Permission to eat a jelly Doughnut granted! Perhaps that will be your poison for the day.

★~ Today in History:

♥~ 1786 – Commercial ice cream was advertised for sale for the first time — in New York City. Could this be the reason why we have celebrated both Chocolate Ice Cream and Rocky Road ice cream in the last couple of weeks?

♥~ 1947 – Lassie debuted on ABC radio. It was a 15-minute show about an extraordinary dog. Lassie’s barking on the radio was provided by the star of the movie Lassie Come Home, a collie named Pal. Animal imitator Earl Keen provided the whines and other dog noises. The announcer was Charles Lyon; Marvin Miller and Betty Arnold played Lassie’s owners. The sponsor was Red Heart dog food.

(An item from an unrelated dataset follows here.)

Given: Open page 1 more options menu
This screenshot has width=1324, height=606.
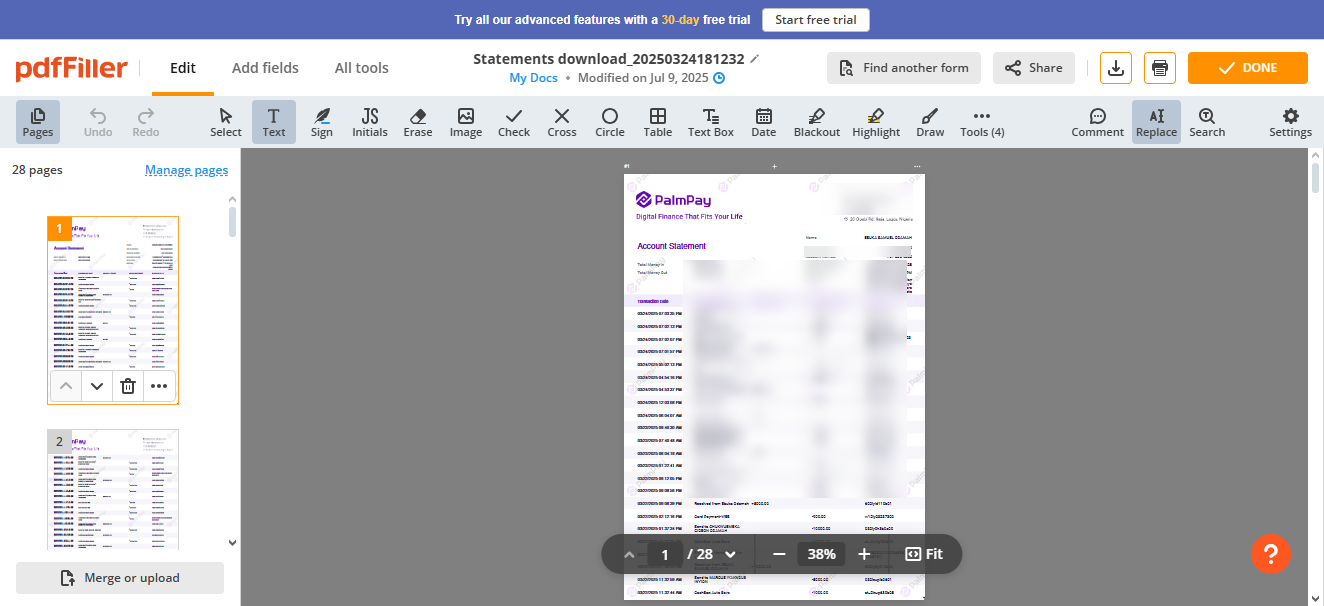Looking at the screenshot, I should (x=159, y=386).
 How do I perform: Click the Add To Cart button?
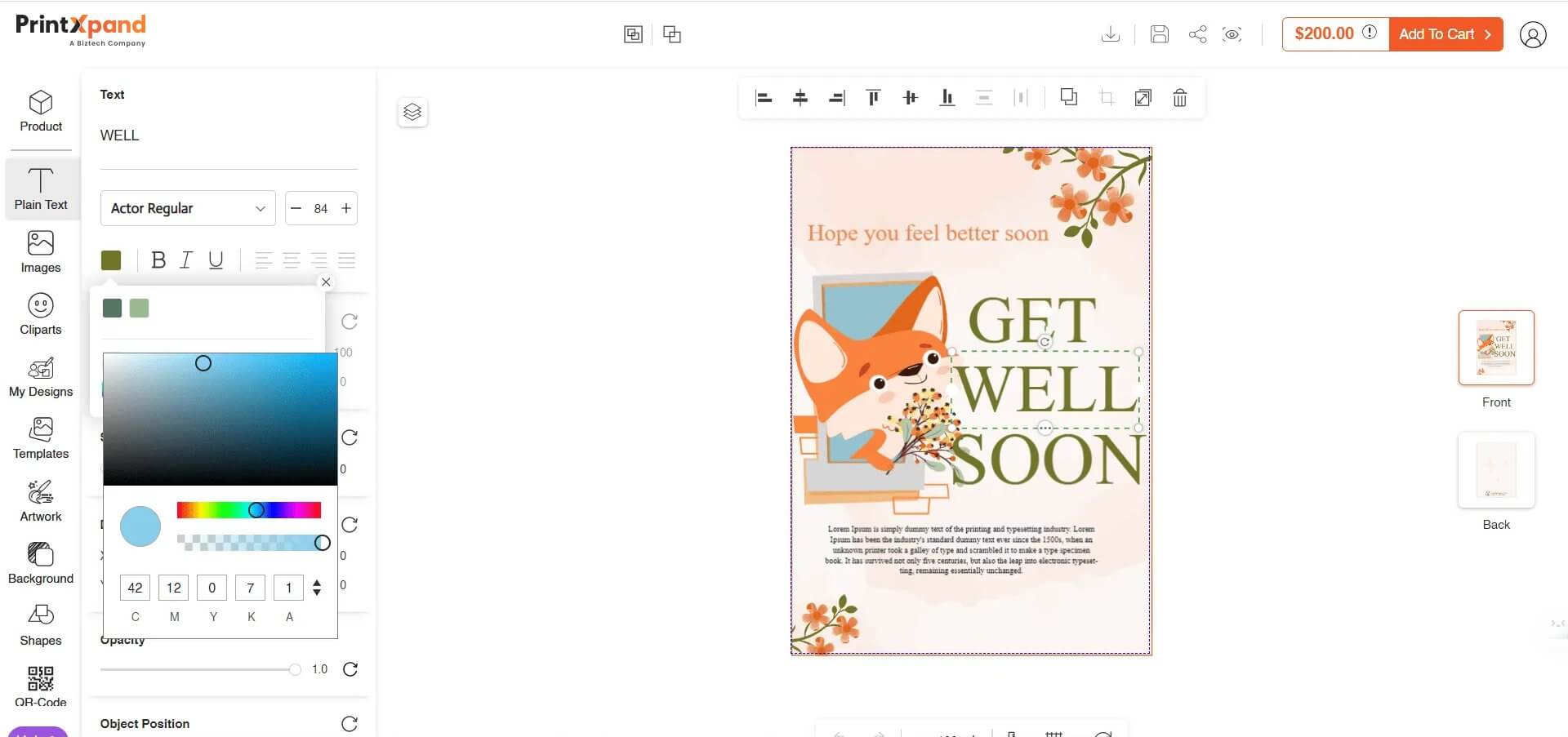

♥~ 1948 – Television was born and Milton Berle ushered in the television era for the next 18 years as the host of the Texaco Star Theater. Known as Mr Television he sold millions of television sets ultimately making TV the most popular form of entertainment in America. Mr. Television … Uncle Miltie … Milton Berle made generations of televisions  laugh till tears ran down their faces. Those were simpler times. Those were the days…

♥~ 1988 – All Nippon Airways announced that painting eyeballs on its Jets cut bird collisions by 20 percent. Update April 2000: All Nippon Airways will remove the eyeball markings, which proved useless in preventing birds from flying into the engines and causing damage.

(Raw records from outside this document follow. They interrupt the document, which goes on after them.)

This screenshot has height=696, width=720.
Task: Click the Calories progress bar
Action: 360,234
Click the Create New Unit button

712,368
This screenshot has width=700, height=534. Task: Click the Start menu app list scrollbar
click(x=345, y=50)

♥~ 1991 – Battle Creek, Michigan, served breakfast to 44,938 people at the world’s longest breakfast table, a new world record

★~ Born Today:

♥~ 1867 – Frank Lloyd Wright architect: Pennsylvania’s Falling Water, NYC’s Guggenheim Museum; “No house should be on any hill or on anything, it should be of the hill, belonging to it …”; died Apr 9, 1959

♥~ 1933 – Joan Rivers (Joan Alexandra Molinsky) comedienne; author: Bouncing Back: I’ve Survived Everything… and I Mean Everything …and You Can Too!; TV host: The Tonight Show, The Late Show Starring Joan Rivers; “Can we talk?”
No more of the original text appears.